▶ _GIVEN EXERCISE A_: Extract every line of the listing that contains the string "height", and copy each one in full.

▶ _EXTRACT TO READ_:
+ + + +

Configuration options
While configuring your connection, you can select subsets of your folders, certain types of files, and more to sync only the files you need in your destination. Setting up multiple connections targeted at the same source, but with different options, can allow you to slice and dice a source any way you'd like.
Table group name
We combine this with the destination schema to form the Fivetran connection name <destination_schema>.<table_group_name>. This enables you to create multiple Merge Mode connections per destination schema. The Table group name value is used only in Fivetran and does not appear in your destination.
Folder path (optional)
This folder path is used to specify a portion of the bucket in which you'd like Fivetran to look for files. Any files under the specified folder and all of its nested subfolders will be examined for files we can upload. If no prefix is supplied, we'll look through the entire bucket for files to sync.
File pattern (optional)
The file pattern is a regular expression that we use to decide whether to sync certain files. It applies to everything under the prefix. For instance, suppose under the prefix logs you had three folders: 2017, 2016, and errors. Using the pattern \d\d\d\d/.*, you could exclude all the files in the errors folder, because \d\d\d\d only applies to the folders whose name consists of four consecutive digits, and because .* after / applies to any files in these folders. If you're not sure what regular expression to use, you can leave this field blank, and we'll sync everything under the prefix.
If you're feeling particularly bold, you can learn to write your own regex using Tutorialspoint's Java - Regular Expressions documentation and test it out using the Rubular tool.
To sync files having file names with a specific string irrespective of the case, use the ?i modifier in your regex. For example, if you want to match all the files with a 'customer' string in the file name, specify the file pattern as (?i).*customer.*.
Archive file pattern (optional)
If there are multiple files within an archive (TAR or ZIP) folder, you can use the archive file pattern to filter those. For example, the archive file pattern .*json will only sync files within the archive that end in a .json extension.
We support this feature for the following connectors:
- Amazon S3
- Azure Blob Storage
- Google Cloud Storage
- Google Drive
- SFTP
- SharePoint
File type
The file type is used to let Fivetran know that even files without a file extension ought to be parsed as this file type. For example, if you have an automated CSV output system that saves files without a .csv extension, you can specify the CSV type and we will sync them correctly as CSVs. Every file we find in the source will be interpreted as the file type you select, so ensure that everything Fivetran syncs has the same file type.
Unstructured file replication Beta
Files
Files are stored in an object storage linked with a destination. To maintain consistency, the folder structure from the source, including the parent folder, is replicated in the object storage without any modification. To learn more about the exact storage location of unstructured files, see our Unstructured File Replication documentation.
We do not support renaming folders and moving files between folders.
Metadata
The metadata for each file is maintained in the schema and table of a particular destination. The following columns capture the metadata for each file:
- _fivetran_file_path: Stores relative source path and reference to the respective file’s location in the destination.
- url: Stores source URL linking to the file’s original location.
For more information, see our ERD.
Changes in the source
| Source observation | Action in stage | Action in metadata/entity table | 
|---|---|---|
| New file | Inserted | A new metadata row is inserted. | 
| Modified file | Old file is replaced | Row updated per metadata of the modified file. | 
| Deleted file | No change | _fivetran_deletedset totrue. | 
CSV File Options
Delimiter (optional)

+ + + +

▶ _DATA FOR PROCESSING_:

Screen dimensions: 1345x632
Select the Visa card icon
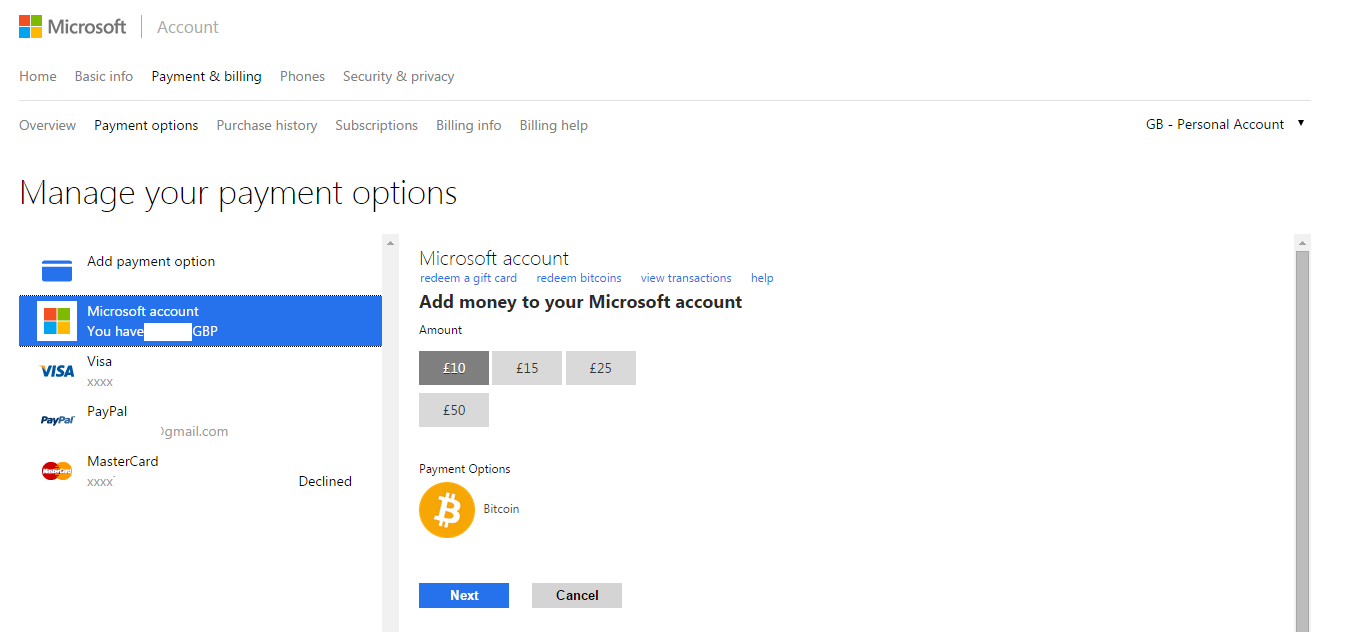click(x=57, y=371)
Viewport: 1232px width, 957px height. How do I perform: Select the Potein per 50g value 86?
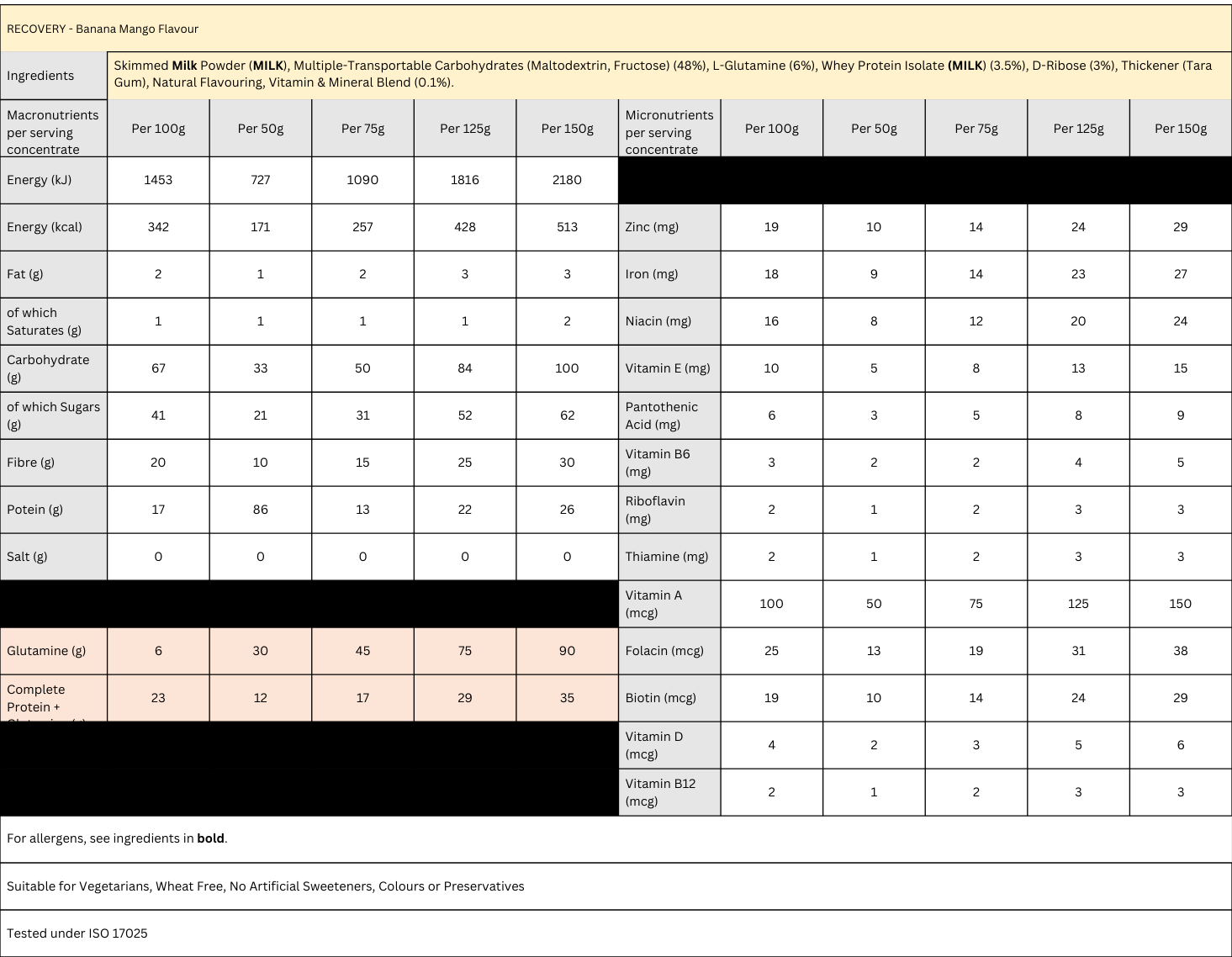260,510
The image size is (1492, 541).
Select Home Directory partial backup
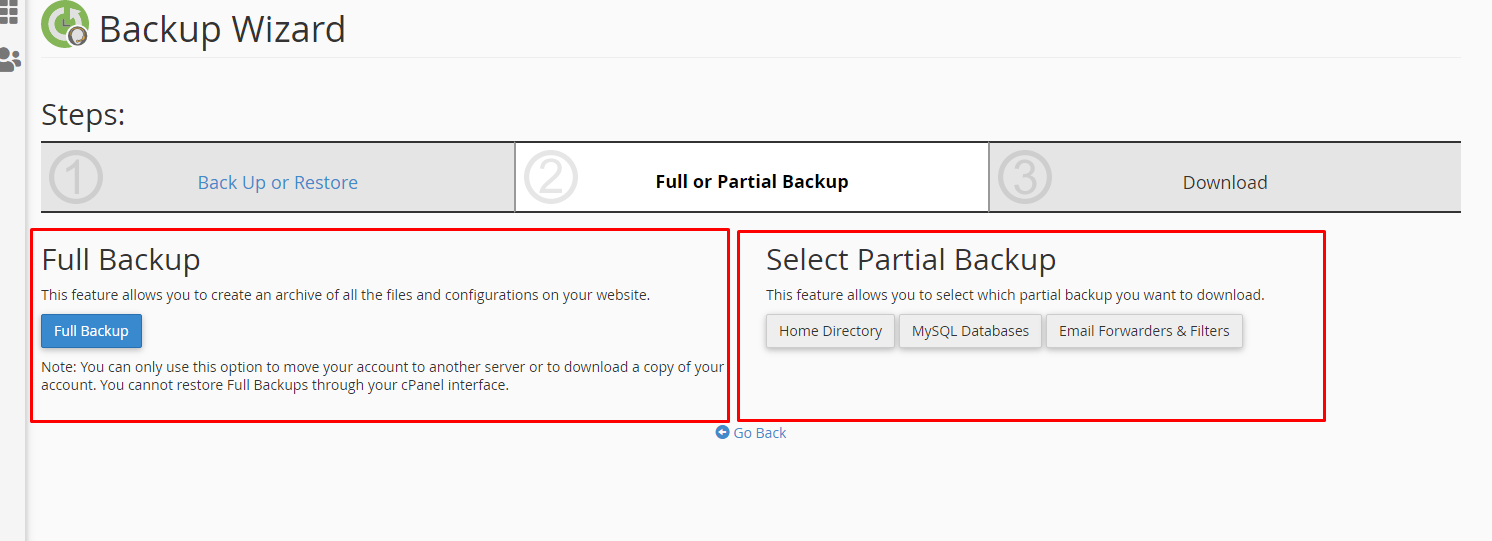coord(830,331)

+ + + +

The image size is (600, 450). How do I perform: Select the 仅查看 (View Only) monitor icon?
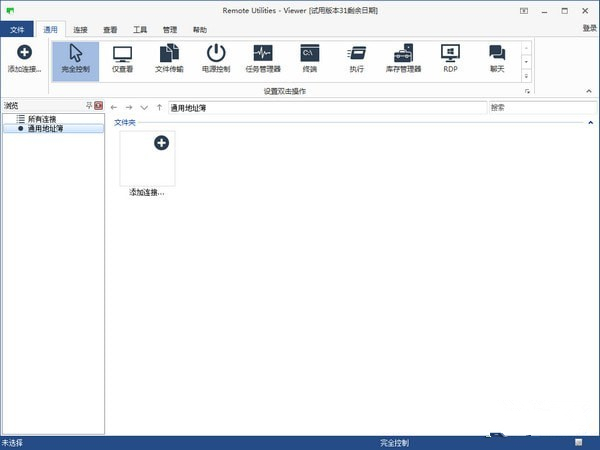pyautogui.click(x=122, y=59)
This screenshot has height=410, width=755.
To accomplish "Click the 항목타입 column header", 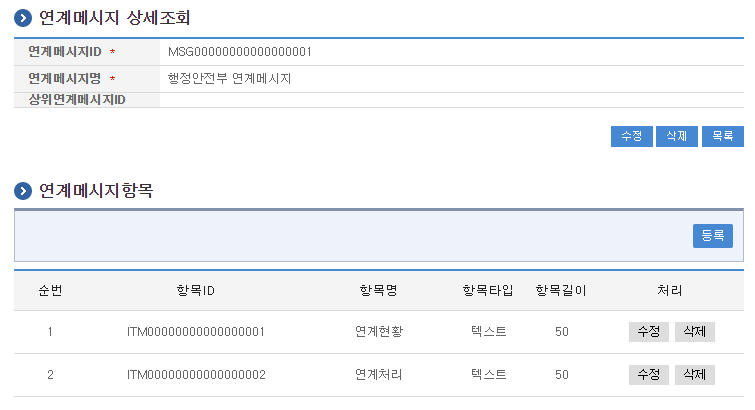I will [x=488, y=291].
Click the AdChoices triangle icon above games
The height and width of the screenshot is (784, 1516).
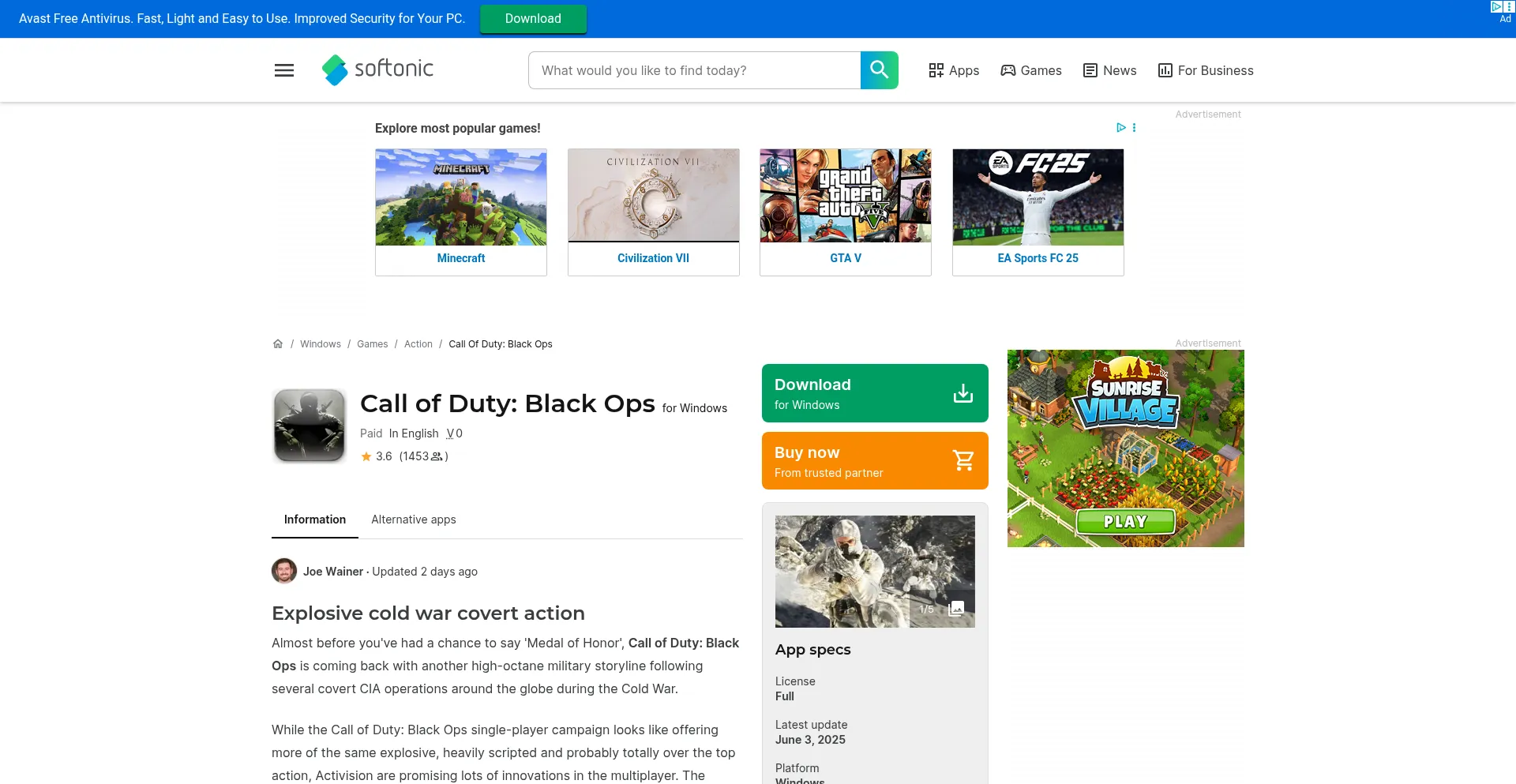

+ + + +

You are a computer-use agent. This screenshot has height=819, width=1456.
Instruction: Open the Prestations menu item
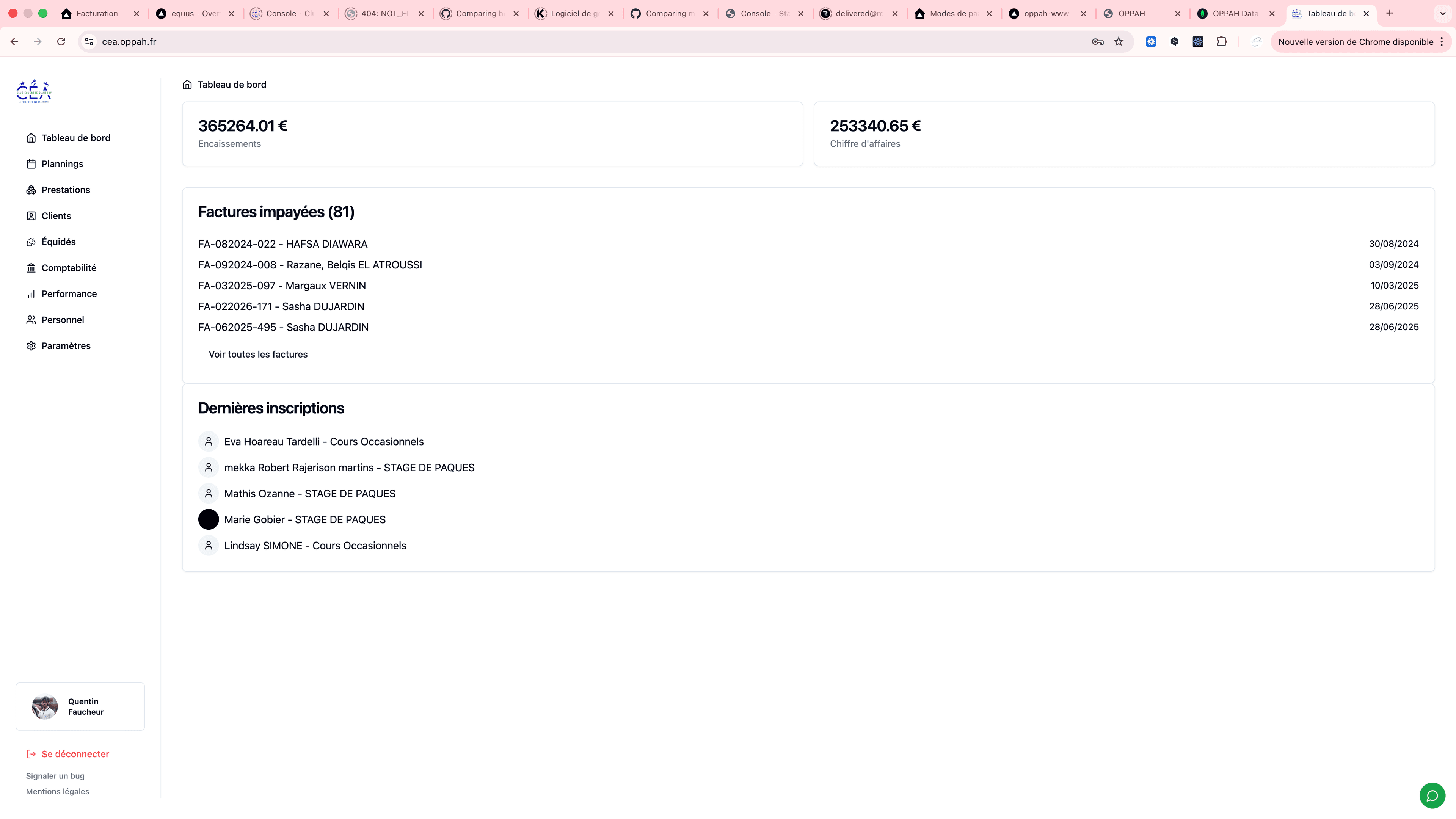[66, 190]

+ + + +

▶ _GIVEN EXERCISE B_: From the Fivetran configuration options text, quote the passage that begins at the words "Unstructured file replication Beta" and stops after "in the destination.".

▶ _CORRECT ANSWER A_:
Viewport: 1232px width, 957px height. How do I perform: Select the Potein per 50g value 86?
This screenshot has height=410, width=755.
The height and width of the screenshot is (784, 1516).
You are a computer-use agent. This screenshot has height=819, width=1456.

▶ _CORRECT ANSWER B_:
Unstructured file replication Beta
Files
Files are stored in an object storage linked with a destination. To maintain consistency, the folder structure from the source, including the parent folder, is replicated in the object storage without any modification. To learn more about the exact storage location of unstructured files, see our Unstructured File Replication documentation.
We do not support renaming folders and moving files between folders.
Metadata
The metadata for each file is maintained in the schema and table of a particular destination. The following columns capture the metadata for each file:
- _fivetran_file_path: Stores relative source path and reference to the respective file’s location in the destination.